# Task directions
Only one stretch of the data below is wanted: the lines starting at the one with "username in header" and ending at the one with "Where should I", both included, given again exactly.

---------- Input data ----------

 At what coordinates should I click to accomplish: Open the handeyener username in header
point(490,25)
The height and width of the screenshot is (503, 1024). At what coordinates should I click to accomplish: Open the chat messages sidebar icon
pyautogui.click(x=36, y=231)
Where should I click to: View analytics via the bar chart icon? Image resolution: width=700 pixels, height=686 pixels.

----------
---------- Input data ----------

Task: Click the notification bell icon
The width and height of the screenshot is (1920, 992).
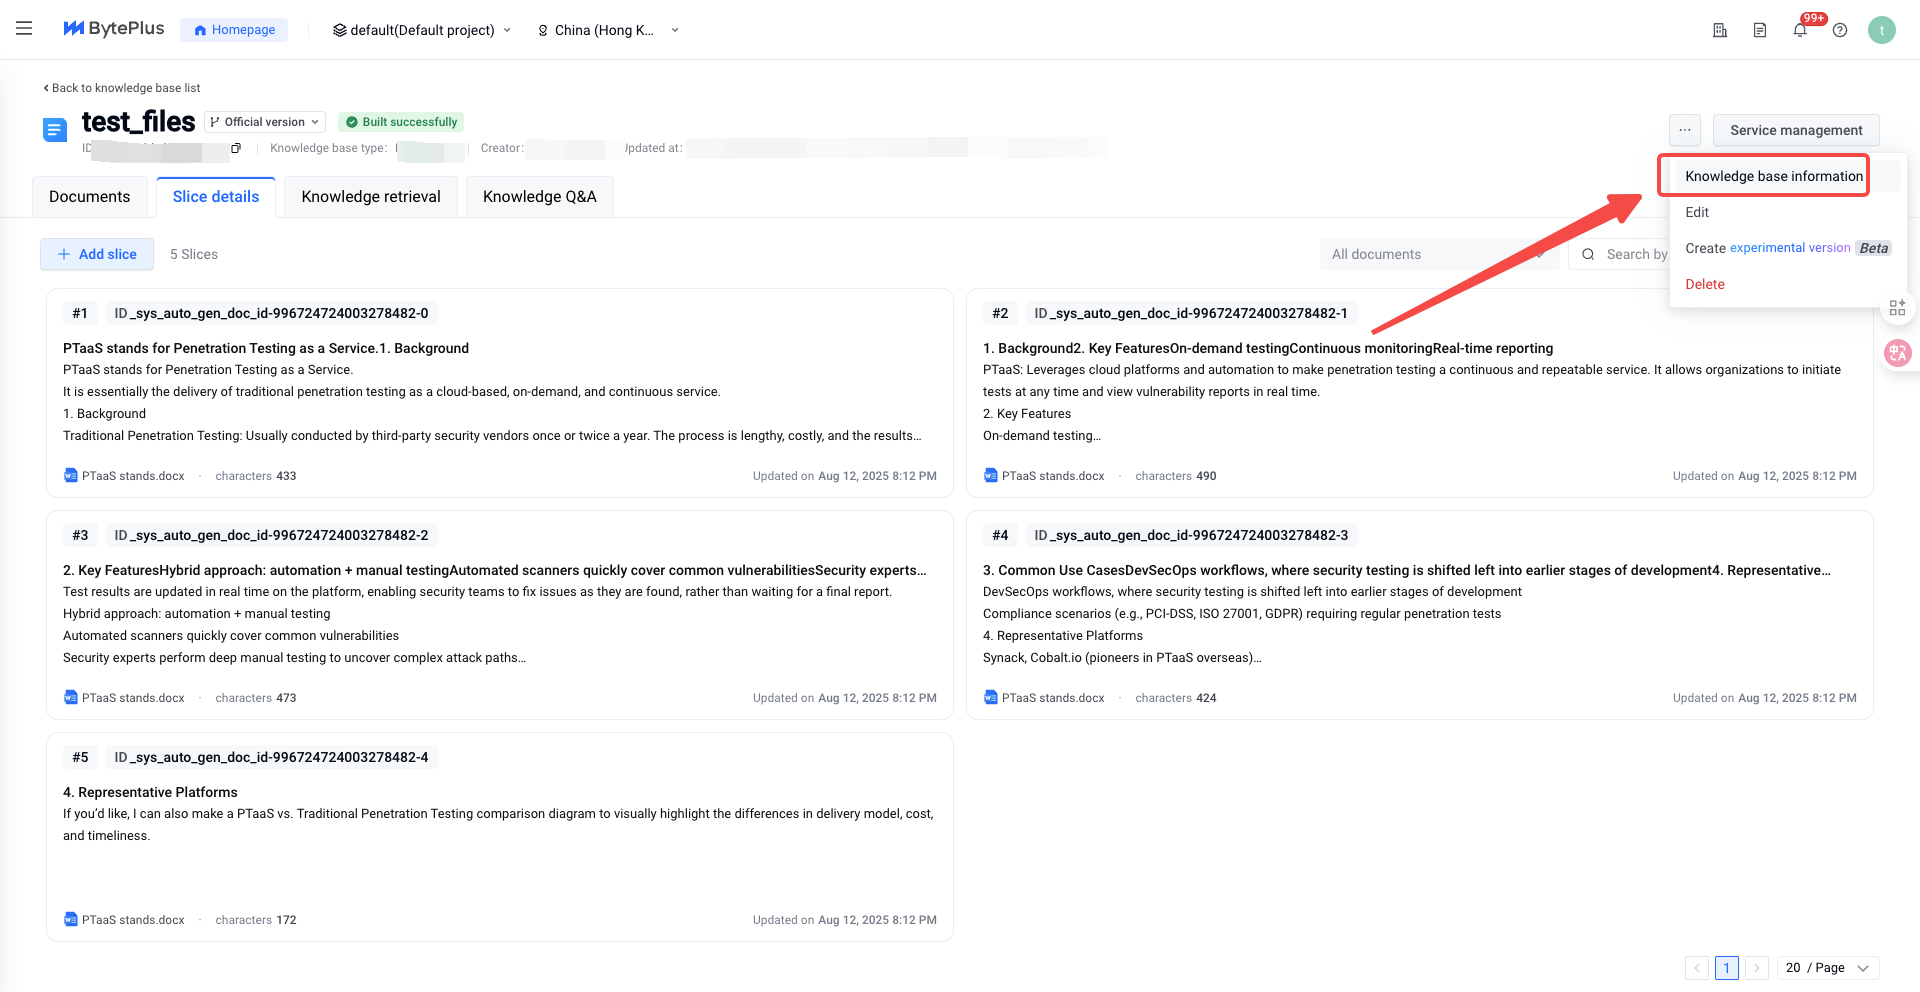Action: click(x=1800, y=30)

----------

# Exercise output
 At what coordinates should I click to accomplish: Open the handeyener username in header
point(490,25)
The height and width of the screenshot is (503, 1024). At what coordinates should I click to accomplish: Open the chat messages sidebar icon
pyautogui.click(x=36, y=231)
Where should I click to: View analytics via the bar chart icon? Image resolution: width=700 pixels, height=686 pixels.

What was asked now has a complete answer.